Триер запустил своим
фильмом новое чтение (коннотацию) слова "идиот". Для поколения
некст, да и всех последующих, это слово скорее всего будет связано
не с известным князем, а с придуриванием в известном стиле.
По нашему ТВ уже промелькнула пара сюжетов о "придурках" (так
называют себя они сами) обеих столиц, находящих особую доблесть
в появлениях на людях без штанов и в прочих подобных гэгах.
Сравнительно с тем, что мы увидели в фильме, такое придуривание
может быть обозначено как "лайт". Недавно состряпанная для ТВ
же (при поддержке дюже озабоченных состоянием нашей духовности
радетелей, собственные отношения которых с означенной духовностью
также весьма и весьма "лайт") экранизация романа Достоевского
не сможет приостановить этот процесс хотя бы на данной, ввереной
нам територии: не молодежь сделала сериалу зашкаливающий рейтинг,
для них он такая же муть и скукотища (они говорят короче и на
мой вкус точнее - "отстой") как и сам роман.
Но дело даже не в этом. Подражать князю Мышкину не взбредет
в голову даже самому отчаянному фану Федора Михайловича, потому
как, буде и взбредет, совсем непонятно как это делать. Князь
ведь лицо сугубо в страдательном залоге пребывающее.
Да и вообще - не "прикольно".
Между тем подражание триеровским героям опасно. И фильм
об этом, а вовсе не о том, чтобы, как пишут в текстах о нем,
найти в себе идиота. То есть, и об этом, конечно, тоже, - но
раскопать в себе под "буржуазными" корками идиота и, прикрывшись
придуриванием, обстебывать тех, кто еще не въехал в прелесть
прикола это еще полдела, первый этап; об этом прямо говорит
главный герой, идеолог и лидер теплой компании “придурков” Кристофер.
Фильм о том, что быть идиотом - пребывать в истине этого
состояния - возможно только ценой боли.
И потери…
Лица, как сказали бы японцы, - и личности, добавляю я,
европеец.
Быть идиотом значит поставить себя вне каких-либо конвенций,
- даже тех, которые навязывает язык - на круг, тотально опосредующих
отношения человека с миром (вот он пресловутый тоталитаризм
культуры, притом, что вовсе не репрессивный, а очень даже ласковый,
потому как спасающий - от столкновения лицом к лицу с Ничто).
Быть идиотом по фон Триеру-Кристоферу значит впасть в детство.

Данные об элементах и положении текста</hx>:

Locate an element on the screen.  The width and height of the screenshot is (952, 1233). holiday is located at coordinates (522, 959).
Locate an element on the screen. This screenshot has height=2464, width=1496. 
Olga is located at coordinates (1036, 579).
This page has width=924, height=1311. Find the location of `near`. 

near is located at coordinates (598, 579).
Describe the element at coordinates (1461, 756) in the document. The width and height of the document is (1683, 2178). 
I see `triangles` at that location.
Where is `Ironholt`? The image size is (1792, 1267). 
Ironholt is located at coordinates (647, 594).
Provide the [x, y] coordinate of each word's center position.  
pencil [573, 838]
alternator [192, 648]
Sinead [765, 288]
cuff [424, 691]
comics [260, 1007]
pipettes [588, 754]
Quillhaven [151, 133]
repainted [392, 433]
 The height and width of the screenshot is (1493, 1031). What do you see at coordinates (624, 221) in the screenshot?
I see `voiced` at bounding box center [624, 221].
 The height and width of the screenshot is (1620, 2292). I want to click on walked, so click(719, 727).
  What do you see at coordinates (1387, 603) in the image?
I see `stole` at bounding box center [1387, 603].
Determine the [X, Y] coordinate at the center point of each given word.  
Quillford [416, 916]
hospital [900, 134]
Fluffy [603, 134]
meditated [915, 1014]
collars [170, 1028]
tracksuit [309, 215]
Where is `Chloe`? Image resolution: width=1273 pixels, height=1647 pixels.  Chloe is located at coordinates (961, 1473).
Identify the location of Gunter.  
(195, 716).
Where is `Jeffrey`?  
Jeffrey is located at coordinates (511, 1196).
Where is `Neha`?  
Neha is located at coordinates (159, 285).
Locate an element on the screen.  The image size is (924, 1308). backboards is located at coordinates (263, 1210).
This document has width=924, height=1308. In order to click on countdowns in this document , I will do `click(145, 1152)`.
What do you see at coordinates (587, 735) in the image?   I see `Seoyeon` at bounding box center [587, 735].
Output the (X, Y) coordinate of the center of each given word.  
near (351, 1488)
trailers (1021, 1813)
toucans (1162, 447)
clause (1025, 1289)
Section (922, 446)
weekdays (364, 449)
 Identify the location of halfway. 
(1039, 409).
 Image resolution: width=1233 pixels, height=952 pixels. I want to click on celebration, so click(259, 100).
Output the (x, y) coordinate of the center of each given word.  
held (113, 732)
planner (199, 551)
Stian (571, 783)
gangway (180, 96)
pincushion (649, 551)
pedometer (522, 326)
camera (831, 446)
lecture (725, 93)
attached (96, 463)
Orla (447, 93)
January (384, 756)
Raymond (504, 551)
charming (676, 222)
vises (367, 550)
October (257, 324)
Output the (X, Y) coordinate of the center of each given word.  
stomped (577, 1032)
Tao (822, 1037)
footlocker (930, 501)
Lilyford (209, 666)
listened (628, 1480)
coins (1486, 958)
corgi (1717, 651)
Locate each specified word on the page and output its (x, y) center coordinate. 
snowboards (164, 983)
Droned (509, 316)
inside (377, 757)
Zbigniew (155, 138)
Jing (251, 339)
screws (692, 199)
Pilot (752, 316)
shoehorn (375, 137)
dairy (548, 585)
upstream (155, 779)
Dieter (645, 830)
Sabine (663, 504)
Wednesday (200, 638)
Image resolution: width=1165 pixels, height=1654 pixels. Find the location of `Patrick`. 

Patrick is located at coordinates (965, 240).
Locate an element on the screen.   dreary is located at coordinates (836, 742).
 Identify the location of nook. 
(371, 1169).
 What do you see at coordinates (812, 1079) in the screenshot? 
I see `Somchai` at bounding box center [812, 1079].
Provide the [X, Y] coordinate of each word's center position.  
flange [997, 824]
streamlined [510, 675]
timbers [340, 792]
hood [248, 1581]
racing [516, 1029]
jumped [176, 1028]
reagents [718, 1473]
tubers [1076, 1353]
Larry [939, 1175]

#### Суть задания
Перескажите короче, в виде списка, абзац текста о фильме Триера, который начинается словами «Триер запустил своим», и сохраните его главные факты.

#### Ответ к заданию
- Своим фильмом Триер дал слову «идиот» новую коннотацию. Для поколения некст оно, скорее всего, будет связано не с известным князем, а с придуриванием в триеровском стиле.
- По отечественному ТВ уже показали пару сюжетов о «придурках» обеих столиц. Так они называют себя сами, а доблестью считают появление на людях без штанов и подобные гэги.
- По сравнению с фильмом такое придуривание можно назвать «лайт».
- Недавняя телеэкранизация романа Достоевского, снятая при поддержке радетелей духовности, не остановит этот процесс.
- Высокий рейтинг сериалу обеспечила не молодежь. Для нее и сериал, и сам роман — скукотища, или, как говорят сами молодые, «отстой».